La guitarra ya fue, ni siquiera llegué a tocar en los cumpleaños. Estoy fuera de tempo hasta para aplaudir.

Quise estudiar guion en el Instituto de Cinematografía pero no logré estar entre los seleccionados para la beca. Tras algunos intentos empresariales con poca estrella, veo publicado en algún lado el plan de estudios de Periodismo en Morón. Me gustó eso, más que la carrera me atraían algunas materias. Sobre todo, un par de talleres de guion.

En la universidad me encontré con un grupo de gente muy especial. Hoy, varios de ellos son amigos muy queridos. A los interminables cafés en Job, un bar de Machado y Cabildo (donde laburaba Lucio –el mozo al que nunca, nunca le dimos propina) van a pasar tres vidas y los voy a seguir recordando. En las cursadas, no muy interesantes en general, encontré dos profesores que me marcaron: Alberto Catena y Mario Berardi. Mario no es periodista, es realizador audiovisual, pero en sus clases logré engancharme mucho con las posibilidades de la tele. En esa época era algo “apocalíptico”, hoy soy un fanático de las sitcoms.

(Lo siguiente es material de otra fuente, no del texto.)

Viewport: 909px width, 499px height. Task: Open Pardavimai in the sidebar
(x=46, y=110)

Alberto es el modelo de periodista que me gustaría ser. Gran escritor, cultura vasta, una de esas personas que al hablar un rato te generan la sensación de que conocen todos los códigos de esta ciudad. Un gran ejecutante del oficio: un redactor que puede trabajar en una revista de lírica, en una publicación de interés general de escaso vuelo, o sacarle jugo a una entrevista con un artista sin muchas luces.

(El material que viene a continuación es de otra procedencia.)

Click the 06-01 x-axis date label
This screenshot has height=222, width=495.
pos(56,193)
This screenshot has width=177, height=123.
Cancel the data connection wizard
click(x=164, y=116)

Mario maneja bien algo que para mí está en la esencia de este trabajo. La otra mirada, la búsqueda de lo que está en segundo plano. Aquello que la mayoría de la gente no ve aún al pasarle al lado. Con eso, con ese material de segunda selección él construye.

Como lector y escucha, luego, me fueron ganando el corazón varios maestros: Osvaldo Soriano, Rolando Hanglin, Hugo Paredero, Abrevaya, Polo. Sé que son distintos, pero tienen algo en común: hacen buen periodismo de costumbres. Pintan su aldea. No necesitan una exclusiva con el ministro, pueden hablar profundamente de economía contando cómo es la verdulería del barrio. No van por las celebridades que ganan las tapas de las revistas, prefieren el material de los cómicos de las despedidas de soltero.

Hablan desde la gente, porque la respetan y la conocen bien, porque son de esos barrios.
Obviamente, después admiré el trabajo de muchos más y conocí otros géneros, como el periodismo cívico, pero esos primeros estímulos fueron decisivos.

El periodismo es una de las pocas profesiones que permite trabajar con todos los repertorios. Tal vez no vayas a la luna, pero podés entrevistar a Amstrong. O en una línea, como en la película Apolo 13, dejar todo dicho poniendo en boca de unos de los astronautas que mira la tierra por la ventana del módulo: “Ninguno de los chicos de mi escuela salió del vecindario”.

Además, para ejercerlo, la panza no es ningún inconveniente.

Sigo pensando que vale la pena el intento. Feliz día.